Adaptée du comics signé Joe Hill et Gabriel Rodriguez, la série Locke and Key a débarqué le mois dernier sur Netflix. Ne faisons pas durer le suspense plus longtemps, c’est un énorme plantage. Comment transformer une pépite en véritable navet ? Netflix nous donne la recette dans cette adaptation.
A la base, un formidable comics
Locke and Key est à la base un comics, aussi nommé roman graphique en français, dont le scénario est signé Joe Hill (fils tout aussi talentueux que son célèbre père : Stephen King), et les dessins par le non moins talentueux Gabriel Rodriguez. Il raconte l’histoire de Tyler, Kinsey et Bode, deux adolescents et un enfant qui ont quitté San Francisco avec leur mère après le meurtre brutal de leur père pour emménager dans le manoir de Keyhouse, à Lovecraft, une ville du Massachusetts. Dans ce magnifique et inquiétant manoir, ils vont découvrir des clés magiques qui procurent des pouvoirs extraordinaires. Pour en citer quelques unes, on découvre par exemple » la clé de tête » qui permet d’enlever ou d’ajouter des éléments dans son esprit. D’autres permettent de se transformer en fantôme et de voler dans les airs, de changer son apparence, ou de voyager où on le souhaite simplement en traversant une porte. En bref, une belle mythologie se dégage de l’oeuvre et nous fait à la fois rêver, vibrer, s’inquiéter. S’il y a un antagoniste dans cette histoire qui cherche à mettre la main sur les clés, la véritable thématique de l’oeuvre se révèle le deuil et la question de comment le surmonter. Le comics acclamé par la critique est surprenant, enchanteur, tout en étant à la fois dur. Malheureusement, son adaptation sur Netflix ne lui rend pas honneur.
Une adaptation passe-partout
Il y avait de quoi fonder de beaux espoirs dans cette adaptation. La bande-annonce à la fois magique et intrigante donnait à voir un visuel réussi, comme un croisement entre la série d’horreur Haunting of Hill House (une petite merveille disponible également sur Netlix) et Stranger Things. Le casting semblait bien correspondre, au niveau physique, aux personnages du comics. Mais dans les faits, c’est un véritable raté auquel on assiste. L’adaptation se révèle être une terrible dénaturation de l’oeuvre originale. La raison à cela est simple, ses auteurs (et leur décideur : Netflix) ont souhaité faire une série qui s’adresse à la fois aux ados et aux adultes. La série reprant alors tous les défauts du teen-movie avec ses amourettes inutiles, annihilant toute la profondeur, la noirceur, l’atmosphère très Lovecraftienne du roman graphique. Certes, une adaptation est toujours une tentative périlleuse, mais lorsque l’on a une pépite entre les mains, il est profondément dommage de lui enlever toute son âme pour en faire une vulgaire oeuvre dénuée de sentiments, de toutes thématiques. En voulant plaire à tout le monde, Locke and Key n’a absolument aucun charme, bien loin du scénario virtuose de Joe Hill. Les réactions des personnes sont à la fois pathétiques, absurdes, et ridicules. La série n’a alors rien de complexe, les thématiques du deuil et de l’alcoolisme sont survolés, pour ne laisser place qu’à un duel pathétique contre les forces du mal.

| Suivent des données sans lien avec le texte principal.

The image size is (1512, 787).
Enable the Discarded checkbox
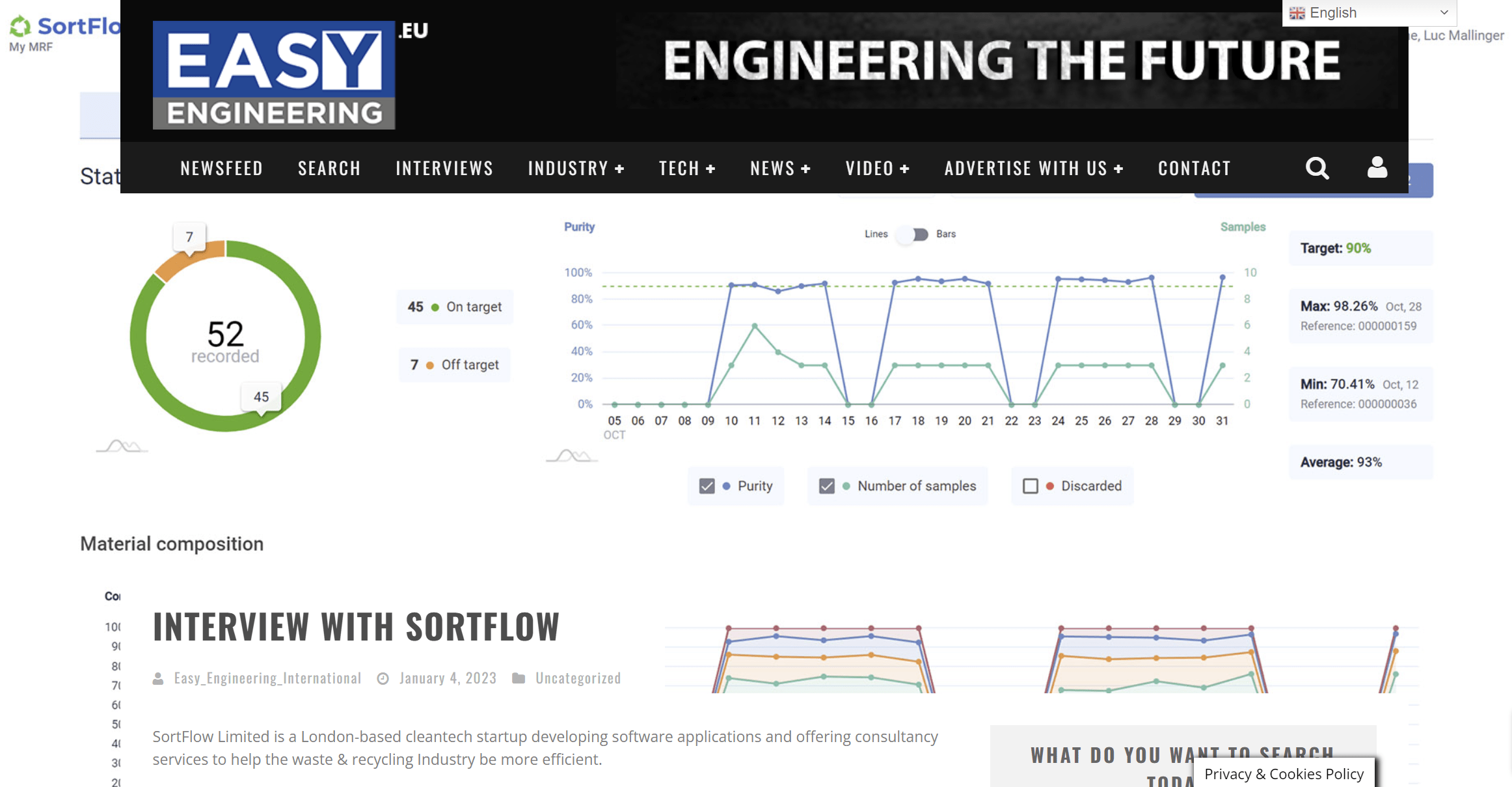(x=1030, y=486)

Cette adaptation ôte à ses personnes toute leur marginalité, le tempérament de leurs doubles sur papier, pour en faire alors des stéréotypes des adolescents que l’on croise trop souvent dans les séries teenagers. Le côté malsain, flippant, violent, réaliste, du comics disparaît également pour laisser place à une ambiance adaptée au grand public ne permettant alors aucun sentiment de danger. Un peu comme Stranger Things, le talent en moins. L’ambiance sonore est pauvre et manque clairement d’une composition musicale symphonique permettant de faire vivre l’univers fantastique de l’oeuvre. Aussi, même si l’on peut reconnaître que l’aspect visuel des pouvoirs des clés est une réussite, que les effets spéciaux fonctionnent, la mise en scène manque d’une direction artistique assumée. Encore une fois c’est lisse, fade, sans risque.

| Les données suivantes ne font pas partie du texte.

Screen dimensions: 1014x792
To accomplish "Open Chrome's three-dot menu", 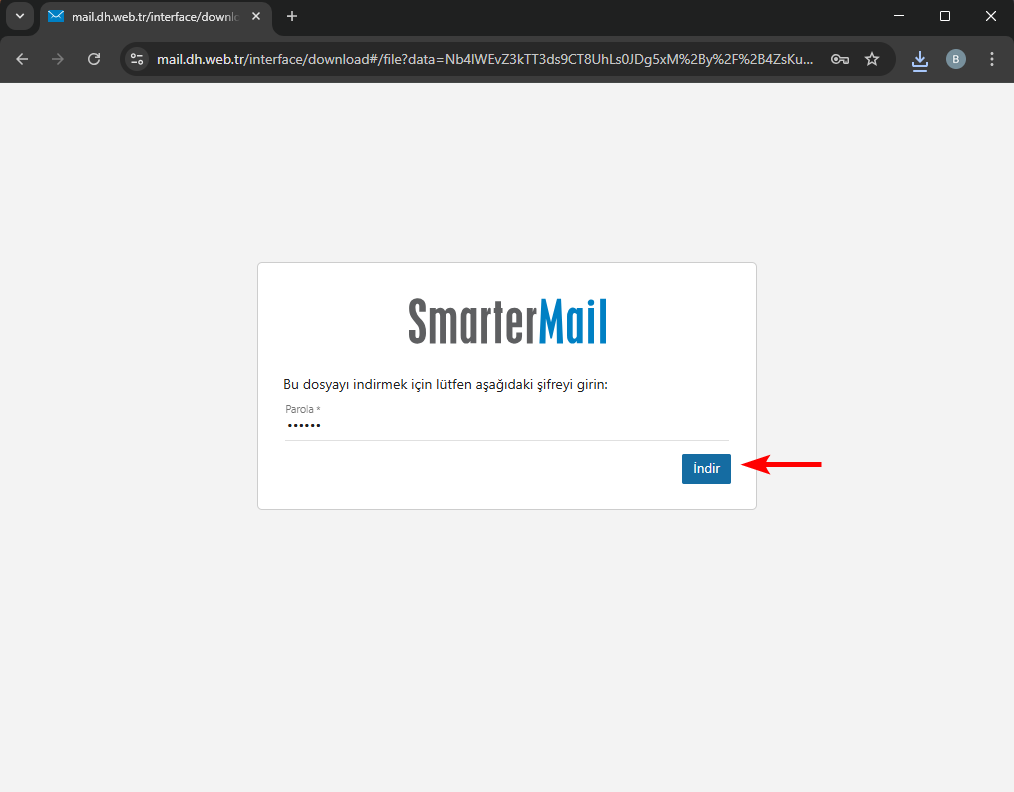I will click(992, 59).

En voulant plaire à tous, cette première saison ne prend aucun risque. Ce qui faisait le charme, le côté particulier et original du comics, laisse place à une série lisse, fade, sans direction artistique. Lorsque l’on a une telle pépite entre les mains, il est profondément dommage de la transformer en un navet. S’il n’y avait qu’une chose à retenir : jetez-vous plutôt sur le formidable comics de Joe Hill et Gabriel Rodriguez.